May it Please the Court

Petitioner Appears in Person and Through Counsel

By Sara Ehret, ’14Photograph: Ehret and Schmidt

Enrolling in the Law Clinic was the best decision I made during my law school career. In fact, one of the reasons I chose to attend Washburn Law was the Clinic opportunity. I will graduate in May 2014 and needed to acquire the ever-desirable practical experience so many employers seek in graduates. During the summer, I practiced in the family law and immigration areas, where I represented clients in divorces with minor children of the marriage, an immigration matter, and a stepparent adoption. The adoption case quickly turned into one of my favorite cases even though it was challenging at times. In the end, it was definitely the most rewarding.

The adoption process started in late June and the final hearing was held at the end of August. (I was granted permission to enroll as a Directed Intern during the fall 2013 semester). More than half the 200 hours I worked in Clinic over the summer was spent on this one case. My client came to the Law Clinic seeking to adopt her stepson. I began the process thinking it would be a simple case. However, like many cases, it became much more complicated as it progressed.

One of the first issues I faced was interpreting the statutes. The statute was clearly written for a stepfather adoption, not a stepmother adoption. I spent many hours reconciling the language of the statute with the issues and making sure my arguments made sense.

In addition, I had to interpret the stepparent statute to determine when an adoption can be granted without parental consent. If the biological parents were married, attempted to marry, or their marriage was voided for some other reason, an adoption can only be granted if the mother has failed to assume the duties of a parent for the last two years. However, if paternity was established through genetic testing, open acknowledgment, or rape, the factors for determining unfitness are much broader. Recent case law helped me to understand what I needed to prove since the biological mother refused to give consent.

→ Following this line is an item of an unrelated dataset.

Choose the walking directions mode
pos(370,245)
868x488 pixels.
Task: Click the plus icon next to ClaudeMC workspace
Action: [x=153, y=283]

During this case, I learned how to serve notice on a person without any idea of where to locate them. For an adoption, all interested parties must have notice, including both biological parents. We had very little knowledge of how to find the biological mother, as she had not been in the child’s life for many years. I was unsuccessful in my attempts to serve her through mail so I served her through publication in the newspaper. Service by publication requires permission from the judge, but first I had to provide proof that both the biological father and I exercised as much effort as reasonable to locate the biological mother.

In this case, we were ultimately able to find the mother through Facebook. After passing this information on to the mother’s court appointed lawyer, she actually got in touch with the biological mother. The statute does not accept Facebook as a legally acceptable alternative to mailing notice, at least not yet. But Facebook did lead to actual notice through more traditional methods of service.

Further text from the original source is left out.